China has introduced on Tuesday a pilot reform on its pricing system for natural gas. The new system links prices of domestic natural gas to imported fuels.

The reform, according to the National Development and Reform Commission (NDRC), will ease up wholesale prices for unconventional gas as the country steers the sector toward a more market-guided system. Included are prices for shale gas, coal-bed methane and coal gas, NDRC noted.

NDRC said the scheme had already started in Guangdong Province and Guangxi Zhuang Autonomous Region on Monday. It said a unified price cap has been set in the two provinces, 2,740 yuan per cubic meters in Guangdong and 2,570 yuan in Guangxi.

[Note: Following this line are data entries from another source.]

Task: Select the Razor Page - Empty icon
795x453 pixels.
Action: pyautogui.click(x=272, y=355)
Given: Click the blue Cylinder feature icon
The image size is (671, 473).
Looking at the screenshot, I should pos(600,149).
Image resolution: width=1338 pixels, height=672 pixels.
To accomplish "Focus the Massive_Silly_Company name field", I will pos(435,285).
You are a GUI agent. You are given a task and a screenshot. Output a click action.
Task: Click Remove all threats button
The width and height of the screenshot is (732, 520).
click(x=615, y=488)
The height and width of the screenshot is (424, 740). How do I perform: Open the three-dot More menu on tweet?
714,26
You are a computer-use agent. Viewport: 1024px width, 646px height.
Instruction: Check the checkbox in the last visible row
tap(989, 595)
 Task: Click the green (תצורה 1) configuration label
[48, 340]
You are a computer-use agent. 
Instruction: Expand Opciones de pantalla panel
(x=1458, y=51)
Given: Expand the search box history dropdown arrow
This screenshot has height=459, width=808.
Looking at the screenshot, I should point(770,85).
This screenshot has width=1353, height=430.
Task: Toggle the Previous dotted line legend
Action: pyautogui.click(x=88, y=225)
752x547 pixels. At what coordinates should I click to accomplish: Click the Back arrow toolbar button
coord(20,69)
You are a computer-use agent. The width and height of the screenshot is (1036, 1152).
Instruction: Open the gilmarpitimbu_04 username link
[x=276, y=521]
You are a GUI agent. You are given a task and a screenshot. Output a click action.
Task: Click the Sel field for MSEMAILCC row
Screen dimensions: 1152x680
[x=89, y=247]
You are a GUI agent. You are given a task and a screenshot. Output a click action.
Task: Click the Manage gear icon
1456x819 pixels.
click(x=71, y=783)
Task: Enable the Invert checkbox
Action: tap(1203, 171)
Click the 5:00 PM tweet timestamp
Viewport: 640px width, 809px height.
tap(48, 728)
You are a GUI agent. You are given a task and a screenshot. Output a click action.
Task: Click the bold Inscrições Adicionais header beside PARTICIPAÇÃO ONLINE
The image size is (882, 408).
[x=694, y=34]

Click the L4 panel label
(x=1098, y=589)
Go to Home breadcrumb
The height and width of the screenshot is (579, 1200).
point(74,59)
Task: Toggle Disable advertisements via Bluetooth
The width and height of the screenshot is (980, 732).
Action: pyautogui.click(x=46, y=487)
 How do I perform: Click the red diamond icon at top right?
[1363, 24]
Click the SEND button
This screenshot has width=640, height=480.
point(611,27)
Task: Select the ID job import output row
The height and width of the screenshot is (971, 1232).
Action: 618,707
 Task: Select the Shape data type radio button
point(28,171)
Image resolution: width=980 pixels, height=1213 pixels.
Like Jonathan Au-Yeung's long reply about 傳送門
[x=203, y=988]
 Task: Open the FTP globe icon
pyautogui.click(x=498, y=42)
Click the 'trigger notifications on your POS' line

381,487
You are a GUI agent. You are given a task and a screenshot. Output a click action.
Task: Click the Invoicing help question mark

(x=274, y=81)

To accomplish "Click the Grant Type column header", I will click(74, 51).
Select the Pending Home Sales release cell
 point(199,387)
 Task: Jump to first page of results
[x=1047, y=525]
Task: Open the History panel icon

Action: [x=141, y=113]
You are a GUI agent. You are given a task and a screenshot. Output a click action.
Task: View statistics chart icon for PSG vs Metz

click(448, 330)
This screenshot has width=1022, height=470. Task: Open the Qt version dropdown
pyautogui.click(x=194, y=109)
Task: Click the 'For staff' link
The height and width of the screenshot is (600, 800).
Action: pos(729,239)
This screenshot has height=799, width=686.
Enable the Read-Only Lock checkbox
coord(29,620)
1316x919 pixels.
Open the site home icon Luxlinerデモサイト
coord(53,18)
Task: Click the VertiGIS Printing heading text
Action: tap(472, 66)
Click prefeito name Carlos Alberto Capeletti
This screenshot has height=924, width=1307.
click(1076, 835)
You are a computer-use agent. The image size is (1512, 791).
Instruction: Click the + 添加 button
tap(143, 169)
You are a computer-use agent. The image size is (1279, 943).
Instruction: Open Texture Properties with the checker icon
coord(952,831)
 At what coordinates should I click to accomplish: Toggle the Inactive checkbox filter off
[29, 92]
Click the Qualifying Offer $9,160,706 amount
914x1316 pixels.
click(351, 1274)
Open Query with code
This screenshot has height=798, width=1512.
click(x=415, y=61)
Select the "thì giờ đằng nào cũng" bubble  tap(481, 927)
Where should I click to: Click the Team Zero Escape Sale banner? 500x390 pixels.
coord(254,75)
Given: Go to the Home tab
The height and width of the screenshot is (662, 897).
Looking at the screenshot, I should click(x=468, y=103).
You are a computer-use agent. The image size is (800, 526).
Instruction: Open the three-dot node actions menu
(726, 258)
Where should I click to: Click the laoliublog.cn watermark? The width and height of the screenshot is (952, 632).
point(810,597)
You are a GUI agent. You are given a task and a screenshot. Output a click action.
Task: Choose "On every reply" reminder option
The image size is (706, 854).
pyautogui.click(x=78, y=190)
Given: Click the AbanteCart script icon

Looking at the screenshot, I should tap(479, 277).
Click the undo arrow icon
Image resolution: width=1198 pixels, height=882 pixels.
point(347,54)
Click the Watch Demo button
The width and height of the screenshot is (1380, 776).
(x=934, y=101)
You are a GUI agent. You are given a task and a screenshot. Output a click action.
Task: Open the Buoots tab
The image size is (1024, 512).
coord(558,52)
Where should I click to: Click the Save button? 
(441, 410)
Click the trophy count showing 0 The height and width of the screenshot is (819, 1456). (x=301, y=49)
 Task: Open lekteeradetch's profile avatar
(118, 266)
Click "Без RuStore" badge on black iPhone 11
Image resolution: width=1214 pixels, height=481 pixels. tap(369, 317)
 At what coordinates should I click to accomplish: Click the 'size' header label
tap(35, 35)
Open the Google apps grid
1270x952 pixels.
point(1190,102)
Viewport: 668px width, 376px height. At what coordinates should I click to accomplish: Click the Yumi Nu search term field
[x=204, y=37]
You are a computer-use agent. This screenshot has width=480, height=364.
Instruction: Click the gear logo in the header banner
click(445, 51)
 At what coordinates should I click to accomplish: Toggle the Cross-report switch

China's demand for natural gas has grown fast. Annual consumption is projected to hit 300 billion cubic metres (bcm) by 2020 from a decade ago. Gas is China's preferred fuel as it works to limit the use of coal, culprit of most greenhouse emissions today.

The new reform will better trace and reflect market demand and resource supplies, and give basis for well-guided reasonable allocations, the NDRC said.

"The ultimate goal of the reform is to loosen the grip of the ex-factory prices and let the market take over," Cao Changqing, an NRDC official, said in Xinhua News.

NDRC said the scheme would be expanded nationwide if the pilot is successful.